PR: You never got round to Pingy's then?

PB: Oh, Pingy's, of course we did. And also Thistledoo's . He was another friend to the kids, wasn't he, Roberts. Going to school Monday mornings, first thing you went to was Thistledoo's, pennorth stale cakes. He used to give all the class enough for your lunch. Whatever was left over he threw in the bag.

Another dear old boy, Salvation Army, him and his sister Roberts. You know his sister? Lived at, up at Campfield Road and her son is still about, my age, Roberts. He was a bachelor chap, Roberts, because he was a big awkward sort of chap.

And I can remember they used to do meals there. They used to do a three course lunch there for 10d, up on the board outside. Of course, it's no longer there now, gone.

PR: Yes, Market Street.

PB: Right on the corner.

PR: You went through the Folly. Did you know Folly people quite well?

PB: Yes, the Savages, all those people, Fordham the policeman and 'cos I was there as a little kid when the Rist twins, one of them fell in the Lea and Miller, the greengrocer, dived in on a March morning and got him out and he was literally blue with cold. He used to keep his horse and cart in the pub in the Barge.

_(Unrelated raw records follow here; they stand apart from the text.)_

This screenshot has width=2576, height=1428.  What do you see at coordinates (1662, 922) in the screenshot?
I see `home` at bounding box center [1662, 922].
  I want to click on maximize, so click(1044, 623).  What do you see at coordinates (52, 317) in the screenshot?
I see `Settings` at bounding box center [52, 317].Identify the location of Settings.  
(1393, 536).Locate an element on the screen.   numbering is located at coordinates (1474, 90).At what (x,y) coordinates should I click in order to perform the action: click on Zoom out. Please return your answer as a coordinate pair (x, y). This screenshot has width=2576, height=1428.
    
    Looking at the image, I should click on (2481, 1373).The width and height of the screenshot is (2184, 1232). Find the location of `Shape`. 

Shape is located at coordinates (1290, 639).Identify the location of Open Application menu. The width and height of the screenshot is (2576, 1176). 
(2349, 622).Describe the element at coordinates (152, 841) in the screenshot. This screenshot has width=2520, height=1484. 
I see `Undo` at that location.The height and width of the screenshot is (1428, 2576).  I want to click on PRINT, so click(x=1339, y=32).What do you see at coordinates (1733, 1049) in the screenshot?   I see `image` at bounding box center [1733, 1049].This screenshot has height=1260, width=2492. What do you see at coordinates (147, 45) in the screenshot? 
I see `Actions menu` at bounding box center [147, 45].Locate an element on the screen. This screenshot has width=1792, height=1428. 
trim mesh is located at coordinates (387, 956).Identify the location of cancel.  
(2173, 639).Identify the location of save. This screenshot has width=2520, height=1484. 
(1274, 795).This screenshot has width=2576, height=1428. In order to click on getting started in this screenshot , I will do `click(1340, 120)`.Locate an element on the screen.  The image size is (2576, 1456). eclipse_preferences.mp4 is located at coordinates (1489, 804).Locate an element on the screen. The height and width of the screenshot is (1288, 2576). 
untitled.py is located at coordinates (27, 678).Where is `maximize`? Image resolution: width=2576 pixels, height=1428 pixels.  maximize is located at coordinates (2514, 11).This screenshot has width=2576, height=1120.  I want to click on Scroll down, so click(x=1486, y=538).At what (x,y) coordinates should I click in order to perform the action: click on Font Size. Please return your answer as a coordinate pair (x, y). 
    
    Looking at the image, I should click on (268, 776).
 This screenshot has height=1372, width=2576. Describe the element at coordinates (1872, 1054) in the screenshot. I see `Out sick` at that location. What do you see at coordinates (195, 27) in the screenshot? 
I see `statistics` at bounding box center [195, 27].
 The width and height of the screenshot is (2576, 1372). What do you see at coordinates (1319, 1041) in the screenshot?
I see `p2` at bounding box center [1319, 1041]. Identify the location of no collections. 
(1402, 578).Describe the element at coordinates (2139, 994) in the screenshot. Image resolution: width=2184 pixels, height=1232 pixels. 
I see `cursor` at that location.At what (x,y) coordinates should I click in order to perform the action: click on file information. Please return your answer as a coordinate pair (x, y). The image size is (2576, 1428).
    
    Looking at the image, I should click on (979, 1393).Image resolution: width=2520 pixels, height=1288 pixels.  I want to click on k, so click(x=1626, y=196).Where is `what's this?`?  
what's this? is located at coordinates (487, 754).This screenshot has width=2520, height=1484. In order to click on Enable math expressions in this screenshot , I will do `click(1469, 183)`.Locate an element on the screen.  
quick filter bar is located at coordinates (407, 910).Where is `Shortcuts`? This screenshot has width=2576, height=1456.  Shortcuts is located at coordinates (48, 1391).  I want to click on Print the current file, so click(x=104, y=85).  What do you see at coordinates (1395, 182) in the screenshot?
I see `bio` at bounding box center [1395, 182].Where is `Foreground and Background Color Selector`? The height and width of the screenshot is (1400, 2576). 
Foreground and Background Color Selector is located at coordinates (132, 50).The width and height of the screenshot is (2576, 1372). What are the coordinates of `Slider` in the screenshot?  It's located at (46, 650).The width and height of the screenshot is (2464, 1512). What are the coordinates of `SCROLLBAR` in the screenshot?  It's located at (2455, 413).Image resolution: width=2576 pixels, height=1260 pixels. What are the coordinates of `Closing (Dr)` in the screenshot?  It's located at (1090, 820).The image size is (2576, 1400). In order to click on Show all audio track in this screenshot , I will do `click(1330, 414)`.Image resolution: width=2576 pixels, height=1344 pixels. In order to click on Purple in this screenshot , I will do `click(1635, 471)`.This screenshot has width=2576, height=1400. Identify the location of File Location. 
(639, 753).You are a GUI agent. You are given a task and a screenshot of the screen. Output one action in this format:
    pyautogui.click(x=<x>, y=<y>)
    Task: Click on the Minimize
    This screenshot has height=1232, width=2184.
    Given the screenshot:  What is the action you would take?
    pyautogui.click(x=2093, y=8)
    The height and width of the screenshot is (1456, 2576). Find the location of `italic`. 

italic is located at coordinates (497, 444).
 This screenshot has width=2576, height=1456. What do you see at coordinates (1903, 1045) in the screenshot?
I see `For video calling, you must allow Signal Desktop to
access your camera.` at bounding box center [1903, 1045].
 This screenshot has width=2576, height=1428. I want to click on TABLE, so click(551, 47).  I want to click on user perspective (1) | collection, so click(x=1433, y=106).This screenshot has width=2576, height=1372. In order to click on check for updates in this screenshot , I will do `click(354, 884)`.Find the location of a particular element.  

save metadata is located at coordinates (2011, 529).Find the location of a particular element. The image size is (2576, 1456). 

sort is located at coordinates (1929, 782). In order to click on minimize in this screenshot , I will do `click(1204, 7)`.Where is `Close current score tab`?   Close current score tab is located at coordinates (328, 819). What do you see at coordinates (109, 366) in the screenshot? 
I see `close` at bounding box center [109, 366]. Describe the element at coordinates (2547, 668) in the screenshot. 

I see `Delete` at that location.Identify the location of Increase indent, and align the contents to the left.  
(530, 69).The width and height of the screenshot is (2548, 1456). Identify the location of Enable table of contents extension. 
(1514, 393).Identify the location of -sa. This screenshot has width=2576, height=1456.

And while I was over there, there was Mead, and Spuddy Mead. Don't know what relation he was, and Joe Mead. They used to have ponies on a long piece of rope and break these ponies in there. And the cast-iron foundry was there as well, right on the river, where they used to make these plough-shares, you know, simple casting, agricultural casting. And that then moved down to Priory Street.

The Barratts, you remember the Barratts down there? And Barratt used to be steam engineer. He drove the first McMullen's Steam.

PR: His name's on the gulley, the cast iron grids that come across the pavement in Hertford.

PB: That's right, his brother did that and the other one, Den Barratt, used to drive the first steam waggon McMullen's had.

PR: Did that Spuddy Mead, did he work in the end in Barbers?

PB: He used to stand there on the corner, didn't he, with a clay pipe in his mouth. And when we used to go to school we used to thump him in the back and away would go his clay pipe. We was wicked lads you know! He always used to stand there. There used to be a railway there and he always used to stand there with his pipe in his mouth!

PR: I seem to remember a Spuddy Mead working. in Barbers.

PB: Ah, yes, that was another Mead. He'd got glasses and he was baldish.

PR: Quite a little bloke.

PB: Used to wear a khaki warehouse coat.

PR: So that isn't the same Spuddy. I wonder where I got that name from?

PB: Well, because he used to sell seed spuds I suppose. They used to have all the seed varieties there. That was another little job I had to do when I had my little truck and I first moved up Hertingfordbury Road. I used to come down every afternoon and down to McMullen's in Hartham Lane 'cos all the dray horses used to come in and stand and unload. And I used to fill it up with manure and sell it for 6d a barrow-load to the allotments opposite Hertingfordbury Road.

PR: Willowmead! Now we haven't mentioned Mary.

PB: She's out. Her brother's took her off to coffee. She's got a broken ankle. She's in plaster.

PR: Courtship - where did you blokes do your courting?

PB: Well, Mary's my second wife as you know, Civil Defence - I was a rescue officer down there. When I came out of the Navy I was looking for something to do and Civil Defence was very strong at that time and again it was Stan Davey and Co. They used to run the 1st Civil Defence at the library. Then Marshall took it over down at Ware Road and we then had the premises on the old car park. And then we went great guns and we formed a rescue section and I got all the lads in, Bert Newland and Dickie Payne. My brother and I used to drive the lorry and we used to do these rescue stunts. And we did one in Bull Plain, rescuing people off the top of Creasey's as it was then. And an exercise on the railway bridge at the bottom of the Folly there. And I got a long-service medal for doing that. 15 years I was with Civil Defence until it disbanded in the '60s.

That's how I met Mary because I used to also be a driving instructor.